The £154m specialist fund was one of the first of its kind when it was launched in June 2006.
“A lot of people are investing in dollar bonds issued by emerging markets, which rely on yield compression for capital gains,” says Eerdmans.
“Investing in local currency debt means you get yield compression and currency returns. In the long-term, it is a double source of returns,” he says.
Eerdmans says the emerging market debt sector is “still in a sweet spot”. Bonds are well supported by monetary policy, with central banks keeping interest rates low, and low inflation, he says.
“At the same time, risk appetite is returning, especially for emerging markets, so we are seeing investment inflows, and economic growth in emerging markets means currencies are well supported by trade flows,” he adds.
Eerdmans says he has moved to take longer positions on the bond side as yield curves have steepened.
He is also taking advantage of the attractive valuations of inflation-linked bonds. “Nominal bonds have rallied sharply but market pricing of inflation is very low,” he says. “For example, in Turkey, the market is pricing inflation at 3.5% against expectations of 5% to 6%, in Chile it is as low as 2% and in Poland 1.5%.
“So we have moved a greater portion of the portfolio from nominal into inflation-linked bonds,” he says.

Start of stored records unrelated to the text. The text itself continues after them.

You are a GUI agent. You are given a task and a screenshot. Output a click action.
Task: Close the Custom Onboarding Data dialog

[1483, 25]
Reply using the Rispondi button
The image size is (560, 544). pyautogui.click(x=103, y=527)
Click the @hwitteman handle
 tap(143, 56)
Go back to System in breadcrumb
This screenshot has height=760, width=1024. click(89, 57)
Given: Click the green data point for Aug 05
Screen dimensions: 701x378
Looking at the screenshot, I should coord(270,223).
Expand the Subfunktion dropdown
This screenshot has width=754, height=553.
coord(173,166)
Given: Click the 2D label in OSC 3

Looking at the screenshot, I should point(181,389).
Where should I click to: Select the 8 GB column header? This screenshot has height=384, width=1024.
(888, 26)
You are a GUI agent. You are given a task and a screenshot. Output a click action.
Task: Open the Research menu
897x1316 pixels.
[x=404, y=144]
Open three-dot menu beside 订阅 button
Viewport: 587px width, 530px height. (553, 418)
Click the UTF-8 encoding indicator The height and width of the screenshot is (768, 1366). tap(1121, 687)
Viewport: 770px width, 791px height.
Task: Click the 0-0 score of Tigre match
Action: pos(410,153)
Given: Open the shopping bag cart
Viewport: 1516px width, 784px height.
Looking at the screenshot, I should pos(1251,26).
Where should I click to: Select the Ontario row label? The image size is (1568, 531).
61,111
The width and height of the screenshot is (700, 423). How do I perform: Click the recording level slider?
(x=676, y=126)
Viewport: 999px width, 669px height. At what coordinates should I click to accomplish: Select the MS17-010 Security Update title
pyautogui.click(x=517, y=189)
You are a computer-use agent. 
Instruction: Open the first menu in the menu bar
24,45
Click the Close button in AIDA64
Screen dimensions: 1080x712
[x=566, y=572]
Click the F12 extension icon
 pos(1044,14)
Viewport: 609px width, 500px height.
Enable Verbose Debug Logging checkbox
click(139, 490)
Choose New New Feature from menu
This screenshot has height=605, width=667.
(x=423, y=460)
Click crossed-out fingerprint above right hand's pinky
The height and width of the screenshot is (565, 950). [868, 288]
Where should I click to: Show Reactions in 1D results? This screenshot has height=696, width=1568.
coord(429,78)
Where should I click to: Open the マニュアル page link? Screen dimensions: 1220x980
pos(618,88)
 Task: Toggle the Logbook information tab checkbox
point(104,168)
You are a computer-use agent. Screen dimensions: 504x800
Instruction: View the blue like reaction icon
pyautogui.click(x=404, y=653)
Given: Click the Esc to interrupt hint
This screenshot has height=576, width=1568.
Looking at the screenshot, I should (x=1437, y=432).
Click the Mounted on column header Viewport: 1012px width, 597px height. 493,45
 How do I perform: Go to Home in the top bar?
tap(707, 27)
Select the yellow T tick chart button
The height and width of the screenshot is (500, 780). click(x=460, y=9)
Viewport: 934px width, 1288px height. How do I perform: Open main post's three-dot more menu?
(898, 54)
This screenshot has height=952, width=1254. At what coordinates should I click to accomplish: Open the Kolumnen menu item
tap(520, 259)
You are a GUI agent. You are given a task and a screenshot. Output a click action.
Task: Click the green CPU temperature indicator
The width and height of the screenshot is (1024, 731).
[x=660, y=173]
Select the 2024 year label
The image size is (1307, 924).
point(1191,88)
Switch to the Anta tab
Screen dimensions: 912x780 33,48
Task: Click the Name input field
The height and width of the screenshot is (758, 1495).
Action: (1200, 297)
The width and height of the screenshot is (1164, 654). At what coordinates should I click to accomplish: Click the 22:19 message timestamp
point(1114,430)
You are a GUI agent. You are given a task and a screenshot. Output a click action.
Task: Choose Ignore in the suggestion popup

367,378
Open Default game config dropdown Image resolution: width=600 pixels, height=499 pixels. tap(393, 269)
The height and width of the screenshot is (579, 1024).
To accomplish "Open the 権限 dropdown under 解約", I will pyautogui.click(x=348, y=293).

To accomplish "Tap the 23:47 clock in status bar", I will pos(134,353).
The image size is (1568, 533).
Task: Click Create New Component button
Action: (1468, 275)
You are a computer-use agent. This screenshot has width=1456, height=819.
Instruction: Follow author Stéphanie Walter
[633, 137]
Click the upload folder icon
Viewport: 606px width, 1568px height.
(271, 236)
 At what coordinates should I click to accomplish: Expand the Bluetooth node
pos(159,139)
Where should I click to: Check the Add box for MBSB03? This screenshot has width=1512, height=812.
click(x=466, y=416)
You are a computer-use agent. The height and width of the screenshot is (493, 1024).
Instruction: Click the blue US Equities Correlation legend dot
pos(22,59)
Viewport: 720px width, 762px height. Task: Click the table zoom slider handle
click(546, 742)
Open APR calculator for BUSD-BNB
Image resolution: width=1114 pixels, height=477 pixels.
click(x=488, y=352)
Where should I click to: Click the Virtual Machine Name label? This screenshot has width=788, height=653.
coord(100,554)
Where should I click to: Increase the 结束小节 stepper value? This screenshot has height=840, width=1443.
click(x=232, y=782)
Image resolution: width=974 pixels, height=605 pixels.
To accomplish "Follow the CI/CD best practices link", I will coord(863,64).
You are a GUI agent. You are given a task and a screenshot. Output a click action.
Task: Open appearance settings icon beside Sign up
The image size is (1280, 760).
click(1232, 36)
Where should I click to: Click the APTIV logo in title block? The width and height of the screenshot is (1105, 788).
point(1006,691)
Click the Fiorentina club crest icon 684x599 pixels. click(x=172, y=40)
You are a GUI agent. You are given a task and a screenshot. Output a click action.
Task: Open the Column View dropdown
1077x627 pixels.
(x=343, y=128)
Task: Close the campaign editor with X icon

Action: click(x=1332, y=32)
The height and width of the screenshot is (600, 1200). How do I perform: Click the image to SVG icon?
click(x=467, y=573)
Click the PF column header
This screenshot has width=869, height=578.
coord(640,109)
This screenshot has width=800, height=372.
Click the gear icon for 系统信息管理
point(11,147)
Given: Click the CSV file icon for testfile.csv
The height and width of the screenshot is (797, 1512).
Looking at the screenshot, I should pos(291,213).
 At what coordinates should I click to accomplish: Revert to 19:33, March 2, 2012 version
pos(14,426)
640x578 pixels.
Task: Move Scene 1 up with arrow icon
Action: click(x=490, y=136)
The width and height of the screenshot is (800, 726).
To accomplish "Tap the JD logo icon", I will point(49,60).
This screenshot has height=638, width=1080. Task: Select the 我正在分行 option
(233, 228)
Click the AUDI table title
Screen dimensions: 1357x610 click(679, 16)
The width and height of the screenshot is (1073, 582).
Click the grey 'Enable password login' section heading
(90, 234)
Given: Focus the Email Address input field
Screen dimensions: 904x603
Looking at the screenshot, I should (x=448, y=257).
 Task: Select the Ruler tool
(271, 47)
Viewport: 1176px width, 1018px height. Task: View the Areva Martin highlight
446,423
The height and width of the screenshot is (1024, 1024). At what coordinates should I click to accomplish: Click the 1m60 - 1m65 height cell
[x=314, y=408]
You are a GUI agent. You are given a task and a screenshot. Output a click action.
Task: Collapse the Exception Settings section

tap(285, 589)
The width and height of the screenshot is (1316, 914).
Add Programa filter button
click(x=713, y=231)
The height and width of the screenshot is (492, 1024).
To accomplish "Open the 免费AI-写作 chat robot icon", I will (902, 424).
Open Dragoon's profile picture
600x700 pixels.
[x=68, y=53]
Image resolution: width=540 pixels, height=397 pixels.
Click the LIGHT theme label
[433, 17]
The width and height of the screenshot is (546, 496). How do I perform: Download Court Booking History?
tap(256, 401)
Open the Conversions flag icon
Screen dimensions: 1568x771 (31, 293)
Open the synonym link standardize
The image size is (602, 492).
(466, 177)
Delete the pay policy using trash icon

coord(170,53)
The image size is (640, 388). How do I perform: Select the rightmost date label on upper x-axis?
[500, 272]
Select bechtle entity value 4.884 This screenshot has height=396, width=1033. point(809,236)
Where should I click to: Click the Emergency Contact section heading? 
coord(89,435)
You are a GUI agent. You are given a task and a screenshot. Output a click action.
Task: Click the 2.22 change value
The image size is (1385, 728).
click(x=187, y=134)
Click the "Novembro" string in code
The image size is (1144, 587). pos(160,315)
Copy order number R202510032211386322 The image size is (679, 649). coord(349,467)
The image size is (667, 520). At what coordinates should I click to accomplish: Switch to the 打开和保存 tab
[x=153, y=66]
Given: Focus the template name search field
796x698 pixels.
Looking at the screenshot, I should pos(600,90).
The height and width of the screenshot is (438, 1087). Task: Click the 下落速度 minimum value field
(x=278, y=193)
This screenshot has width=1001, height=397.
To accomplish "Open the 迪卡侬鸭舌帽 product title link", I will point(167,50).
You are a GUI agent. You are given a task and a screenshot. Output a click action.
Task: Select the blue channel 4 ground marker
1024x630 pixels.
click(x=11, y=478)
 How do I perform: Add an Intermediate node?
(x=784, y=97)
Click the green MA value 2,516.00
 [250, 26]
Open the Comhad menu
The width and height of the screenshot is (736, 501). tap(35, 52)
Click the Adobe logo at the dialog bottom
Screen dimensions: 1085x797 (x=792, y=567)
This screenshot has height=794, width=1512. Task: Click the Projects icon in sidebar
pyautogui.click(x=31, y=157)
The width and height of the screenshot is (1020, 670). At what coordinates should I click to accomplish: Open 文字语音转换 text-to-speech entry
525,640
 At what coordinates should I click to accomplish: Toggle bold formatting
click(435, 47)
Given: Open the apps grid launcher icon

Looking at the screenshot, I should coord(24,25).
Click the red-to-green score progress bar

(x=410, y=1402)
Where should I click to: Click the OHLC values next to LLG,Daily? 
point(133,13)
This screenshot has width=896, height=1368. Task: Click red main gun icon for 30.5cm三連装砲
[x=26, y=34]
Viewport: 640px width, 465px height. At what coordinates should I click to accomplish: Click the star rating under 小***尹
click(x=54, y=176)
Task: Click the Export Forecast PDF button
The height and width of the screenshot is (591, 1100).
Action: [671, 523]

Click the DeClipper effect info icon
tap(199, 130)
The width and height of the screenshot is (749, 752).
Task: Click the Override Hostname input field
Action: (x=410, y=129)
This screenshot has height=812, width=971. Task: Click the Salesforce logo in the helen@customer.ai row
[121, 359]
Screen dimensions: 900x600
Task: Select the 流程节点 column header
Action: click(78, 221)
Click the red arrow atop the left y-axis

On the currency side, Eerdmans says he has increased his exposure but describes his holdings as “a pretty neutral basket.” He says he now has more outright long positions compared with the first half of the year, where he held a more even balance of long and short positions.
Eerdmans says he likes currencies that have been laggards, falling behind their peer groups. He gives two examples: the Mexican peso and the Philippine peso.
“The Mexican peso was lagging behind Brazil and Columbia, but is now benefiting from the American recovery,” he says. “The Philippine peso is still cheap, compared to the Indonesian rupiah, as expectations of migrant workers returning home due to the recession have been unfounded.”
“Whilst the [South African] rand has had a good year, it is now a bit overdone,” he says, “but the rouble is still attractively valued. It has fallen behind the price of oil, with which it is traditionally closely correlated, which makes it attractive.”
Eerdmans expects 2010 to be a good year. “A new economic output cycle has started, there is lots of room to close the output gap, and inflation will not be a major problem,” he says.
“Markets will be volatile, but this will create opportunities to buy in corrections. Emerging market currencies should continue to do well,” he adds.